Filipinos Don’t Like Arroyo, but Don’t Back a Coup Manuel L. Quezon III
A president who achieved victory seemingly at too great a price; scandal upon scandal; a military aggressively building up; Congress in disrepute, and young Filipinos increasingly susceptible to the allure of radicals who are media-savvy.
A growing sense of despondence about the state of the nation; restiveness among the poor; hopelessness among the middle class; nervousness among the elite. This was the Philippines in 1972; this is the Philippines today. In 1972, aside from a brave few, the majority of Filipinos welcomed the birth of the “New Society” with open arms, and did not raise their fists to fight it. In fact, they gave it their tacit consent if not overt support.
Would Filipinos today welcome adventurism, whether “a revolution from the center” as Marcos claimed he attempted, or a true revolution from below, as generations of radicals have dreamed of? Would the Republic’s legislative and judicial branches surrender without putting up a fight, and would the media find itself without a public to champion it as it faced persecution?
These questions are tempting to address, but they depend on one given which doesn’t exist at this point in time — an executive branch of government poised to perpetuate itself in power at all costs, even at the cost of democracy and the constitution.
As the Philippine government continues its efforts to change the constitution, it leaves many pondering the uncanny similarity between Philippine society right before martial law was declared and Philippine society today. Philippine society is once again in a crisis.
That crisis consists of a vacuum in which there remains only fear and cynicism; idealism and hope seem absent in our society. Once more the rich are richer, the poor poorer, the old middle class is almost extinct and a new one still in its infancy. This most dangerous of sociological developments is has resulted in a moral and spiritual crisis turning into a full-blown political one.

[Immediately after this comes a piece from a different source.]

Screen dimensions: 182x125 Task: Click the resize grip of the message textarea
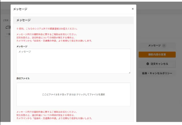(x=129, y=73)
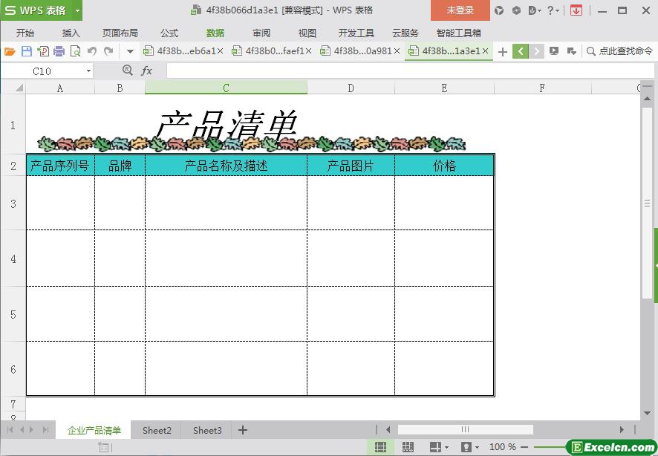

Not since 1972 has Congress been in such disrepute. Not since 1972 has the political system seemed so frozen in time, so out of touch with the needs of the public, so incapable of redeeming itself and the system that keeps it going. The radicals, whether communist, socialist, or simply class warfare-loving, rabble-rousing opportunists, are bolder, angrier, and more ruthless. And the State, their nemesis, is locking up their senior leaders and liquidating their junior leadership, without much of the country expressing anything but indifference. A chessboard of competing factions that doesn’t augur well for our democratic way of life.
The ray of sunshine in all this has to be the fact that our democratic way of life is ingrained deeper than it ever was in the past. If the enemies of democracy are more cunning, more ruthless, more in tune with pandering to the worst instincts of the people, so are the people more dedicated to muddling along with democracy instead of entrusting their fate to tyrants. Between the glibness of President Arroyo’s propaganda corps and the charming hypocrisy of much of the political opposition, the country may not have directly opted for the hysterical but certainly crafty, workaholic, proto-one-party-state of Gloria Macapagal-Arroyo, but neither has it decided to charge blindly ahead.
Unlike what the Mrs. Arroyo’s defenders claim, the administration is not on probation, the public has overwhelmingly made up its mind against her long ago. The entire political class and even the military are on probation: The public responding to all sides with the stubbornness of a mule.
Survey after survey, the closest anyone can come to divining the popular will without the benefit of a formal election, says the public wants Mrs. Arroyo out, but not to the extent that the country would be plunged into new, and therefore, frightening political experimentation. This means: No coups, juntas, transitional councils, or what have you. As the public said when President Estrada was impeached, they preferred the democratic process of an impeachment. Today, having been denied an impeachment, they’d prefer to vote directly in an election for a new president. Whether the current constitution allows such a “snap election” is irrelevant, it seems, to a public that can say, after all, that constitutional prohibitions haven’t prevented military adventurers, oppositionists, revolutionaries, or even the government’s lackeys from proposing all sorts of other “solutions” to the current crisis.
Why, then, doesn’t the Philippine political class bow to the wishes of the people, and give them what they want? Why shouldn’t Mrs. Arroyo submit herself to the electorate and seek a new mandate? Why doesn’t the opposition put forward candidates to challenge her? Or why doesn’t the administration itself put forward new leaders to claim the mantle of leadership from the current president? The answer is, because Mrs. Arroyo knows she would lose; the opposition knows it will win; and the administration knows that even if it were to replace Mrs. Arroyo with a new candidate, they have no one on hand to mount a credible campaign.
Can the gains, little as they are, be credited to her? Only if you were to give her credit, too, for the sun rising every morning and the moon being in the sky at night. She is paying far too much — in time and resources — to keep herself politically alive, and prevent her leaving office in disgrace, to deserve credit for improving the lives of Filipinos.
What can be said, is that despite the politics, the public is soldiering on, trying to earn a living, waiting for the chance to express their views on the economy in a referendum on the administration — which it would lose, and heavily.